Gary Lineker may be the face of football on the BBC today but for those of a certain age there was one name synonymous with Saturday night soccer coverage throughout much of the 1980s and 1990s who simply was Mr Match of the Day.
In August of 1999 it was announced that Des Lynam would be leaving his role as presenter of the flagship highlights show to join ITV Sport in a £5 million mega-deal and would be replaced by the baby faced assassin who had plied his trade for Leicester City, Everton, Barcelona and Spurs over the past two decades or so.
It wasn’t just a changing of the guard for one of the station’s most-watched programmes though, it all but brought the curtain down on one of the most glittering broadcasting partnerships in the history of sport.
Lynam began his career having given up a job in insurance to join BBC Radio Brighton in 1968 and such was his popularity he quickly joined national BBC radio in London, before going on to anchor Sport on Two and Sports Report on Radio 2 between 1969 and 1978.
Des, as he affectionately became known to the nation, moved to television in 1977 starting off with Sportswide as part of Nationwide, continuing until the series ended in 1983, and then Saturday afternoon sports show Grandstand before taking the reins from long-time presenter Jimmy Hill to become the host of Match of the Day in 1988.
In over a decade presenting the show Des made it his own with the laid back style which he had carefully crafted working on TV and radio while forming formidable partnerships with co-hosts such as Alan Hansen, Trevor Brooking, Bob Wilson and the man who would go on to replace him; Gary Lineker.
Although Jimmy Hill had been credited with introducing us to the word of punditry in the 1970s with his post-match observations and tactical analysis Des was seen more as the father figure of the programme, casting a keen eye over proceedings while introducing an air of calmness and reassurance which made for the perfect chemistry.
Lynam would talk directly to his audience as if he were in the same room as them while remaining familiar and understanding, his manner always wry, his phrases often truncated but it was an approach that made him a household name
Des would often joust with his guests while never missing a trick when it came to highlighting their errors (it was while Lynam was hosting Match of the Day that co-host Alan Hansen made his famous: “You’ll never win anything with kids,” comment after Manchester United had lost to Aston Villa.)
And when he and Jimmy Hill once talked about the 1966 World Cup final, Hill said: "I was employed even then by the BBC - though in a very minor capacity of course." To which Lynam replied: "You're still in a minor capacity, Jimmy."
But there were dark days too, particularly on April 15, 1989, when Lynam had to host MOTD immediately after the awful events at Hillsborough that afternoon when 96 Liverpool fans were killed ahead of their side’s FA Cup semi-final with Nottingham Forest.
Having been in Sheffield that day reporting for Grandstand, he made a beeline for London to present the show that night and demonstrated his broadcasting brilliance as he and Jimmy Hill described the horrors of what they had witnessed while also talking to a number of high-profile guests such as PFA Chairman Graham Kelly and FA Chairman Bert Millichip.

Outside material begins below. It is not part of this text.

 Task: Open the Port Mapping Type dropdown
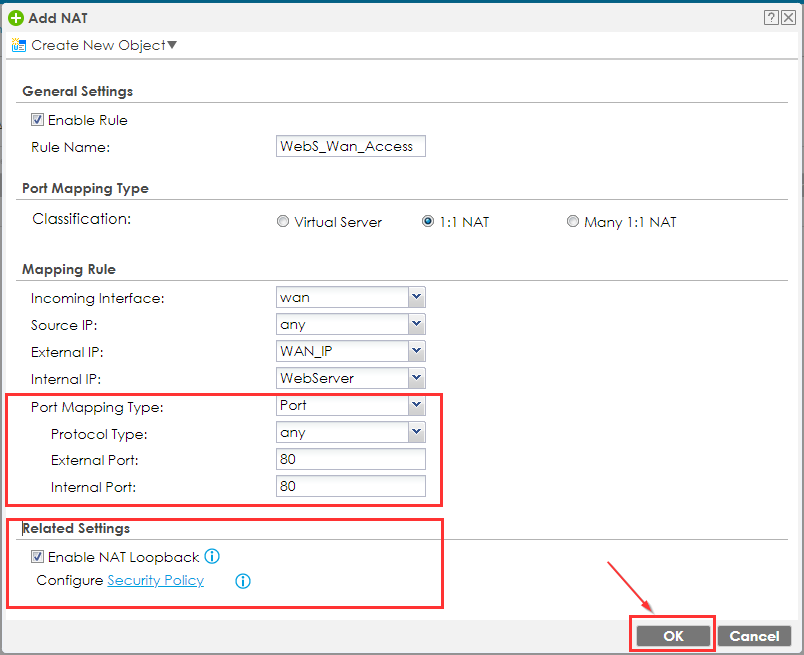click(x=416, y=405)
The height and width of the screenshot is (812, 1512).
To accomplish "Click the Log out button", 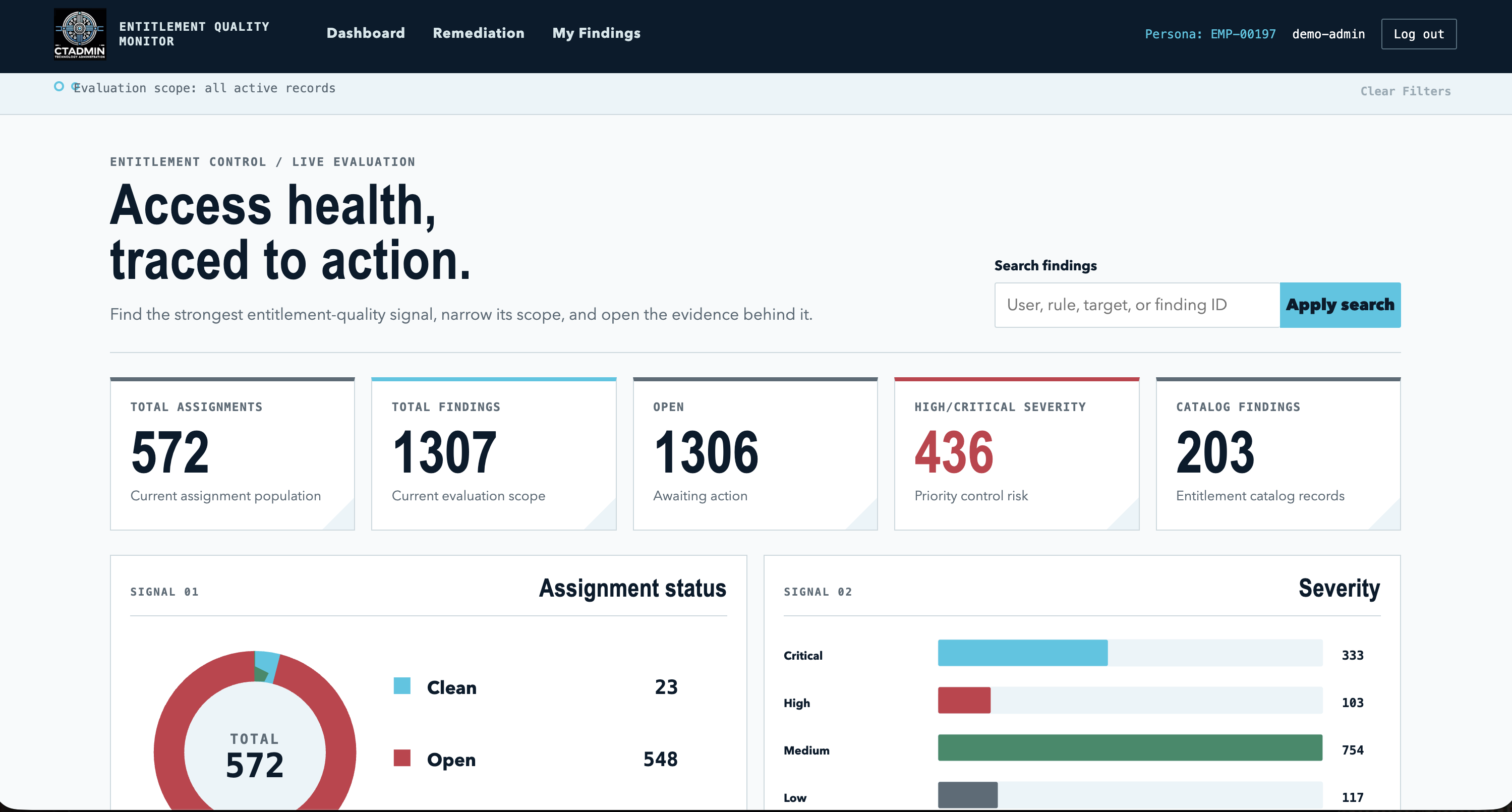I will [x=1419, y=34].
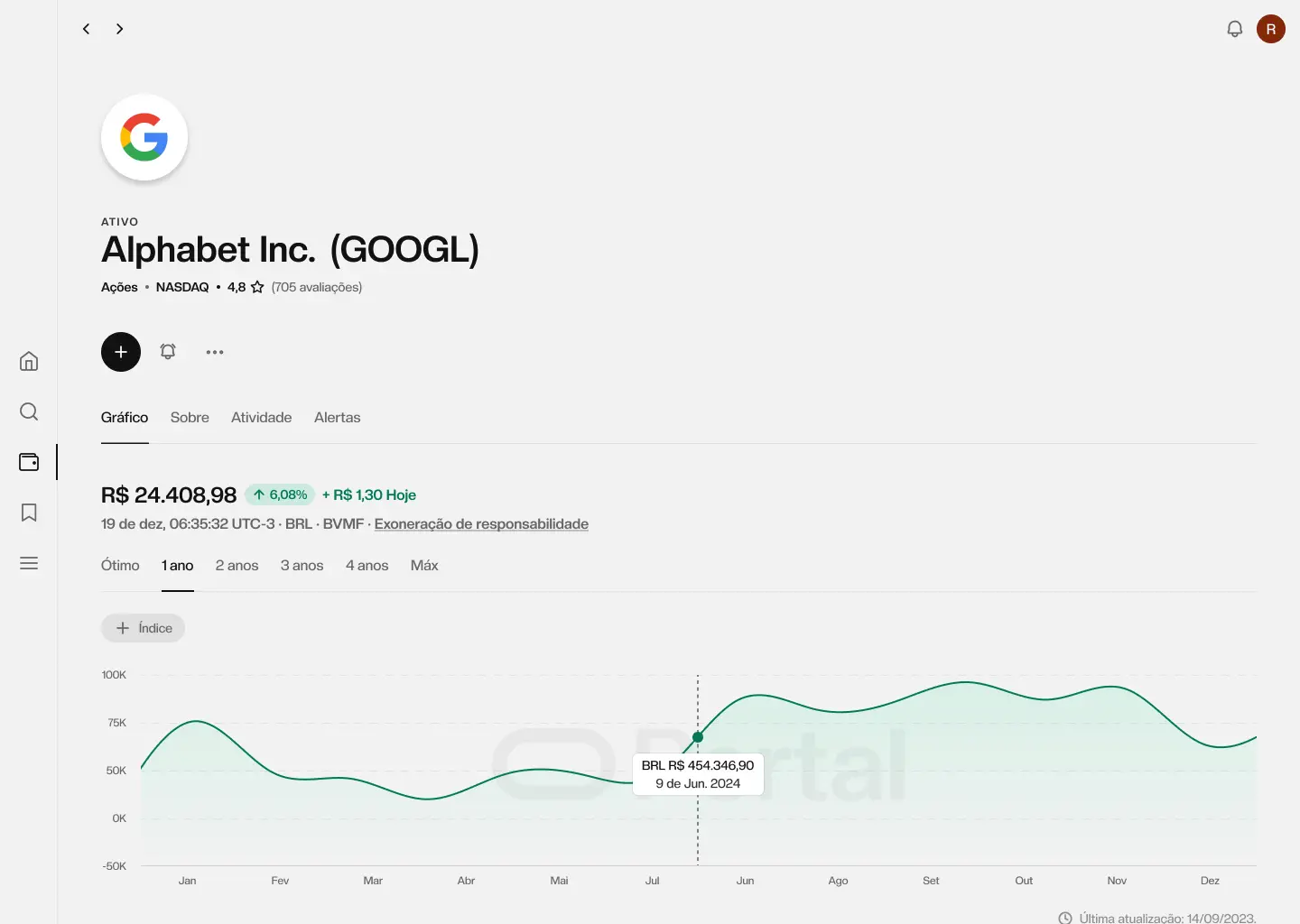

He remained at the forefront of the show despite the BBC losing the rights to the top-flight when ITV secured exclusive First Division access in 1988 but was on hand when the programme returned in 1992 to show highlights on the newly formed Premier League with Sky Sports broadcasting games live.
Despite the change in viewing habits Lynam remained true to his cool, calm, persona and proved as popular as ever with a newer audience who were noticing huge changes to the way they watched football on television, but before long even Des couldn’t avoid the changes that were happening around him.

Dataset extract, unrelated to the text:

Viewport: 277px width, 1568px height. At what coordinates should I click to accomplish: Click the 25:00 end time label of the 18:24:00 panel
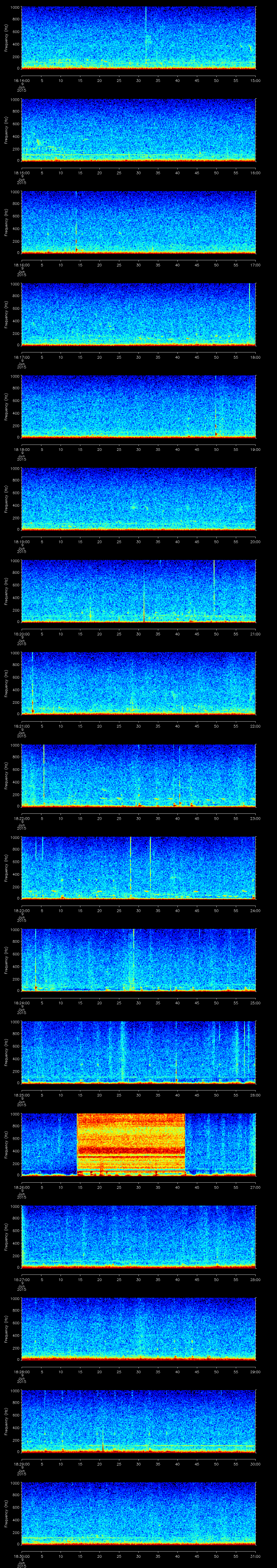[x=255, y=1003]
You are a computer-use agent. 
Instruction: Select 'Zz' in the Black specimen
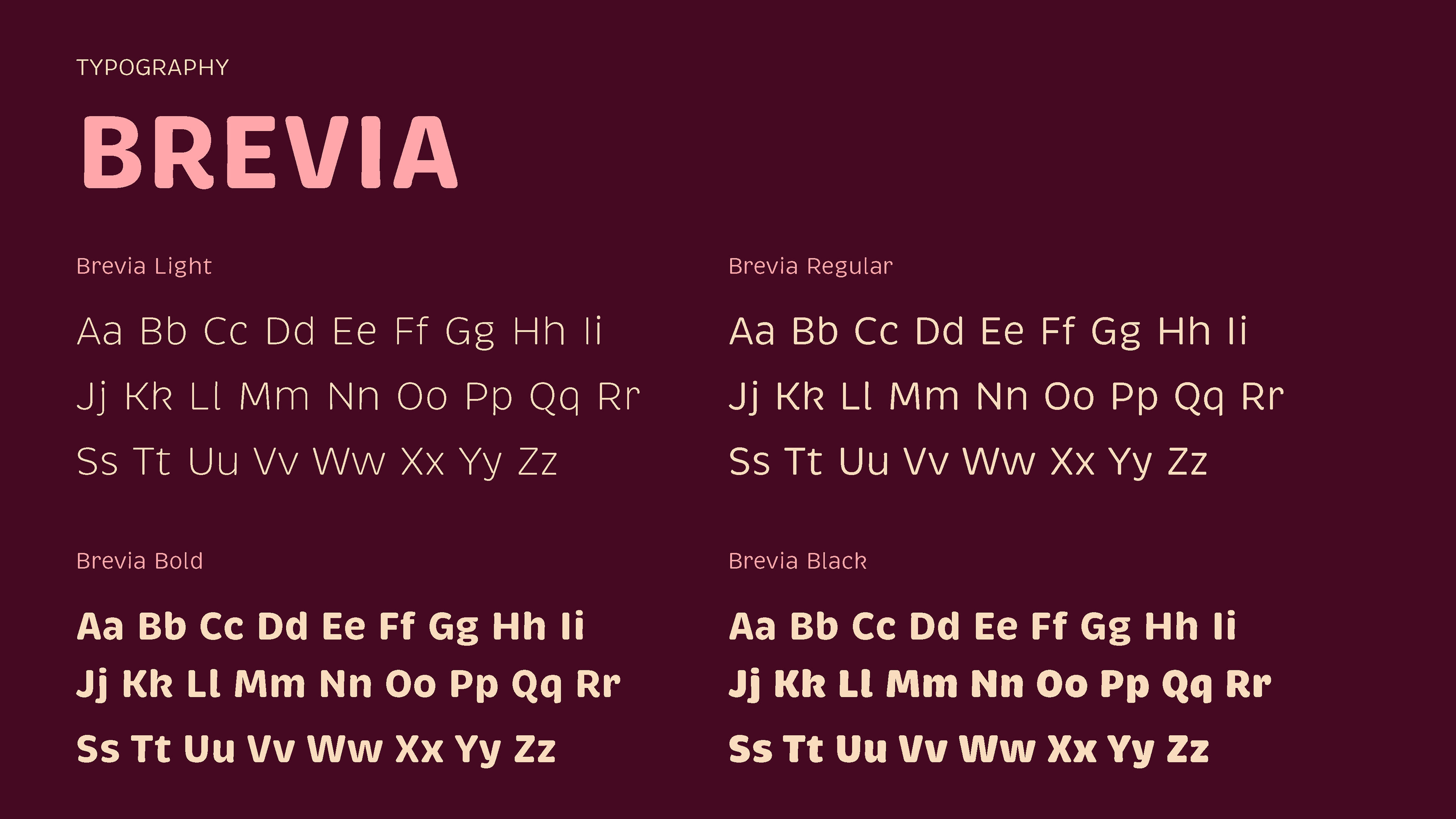click(1188, 749)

Lynam moved from the BBC to ITV to present their live football coverage, including the midweek UEFA Champions League matches, saying at the time: "Leaving the BBC after 30 years was not an easy decision to make, but it was time for a new challenge – and it's no secret that live football is what I love best."
With Des at the helm ITV later won the rights to air Premier League highlights and in 2001, Lynam presented The Premiership, which would be aired at 7pm on Saturdays after he had expressed his dislike for the way football coverage was being shown later-and-later on the BBC. "The moment you put it past 10.30 I start fuming,” he once said.
He continued to present football on ITV until 2004 when he announced his retirement from presenting live sport after the Euro 2004 championships before going on to present Countdown on Channel Four and a number of radio shows.
There’s no doubt that Gary Lineker is now one of the most popular sports broadcasters around and it’s probably fair to say that he learned much of his presenting style from Des, intertwining it with a natural charm to become a household favourite in his own right.
However, there remains a generation of football lovers who are unable to watch the opening titles of Match of the Day on a Saturday night even now without expecting to see that familiar moustachioed face looking back at them, saying: “Good evening.”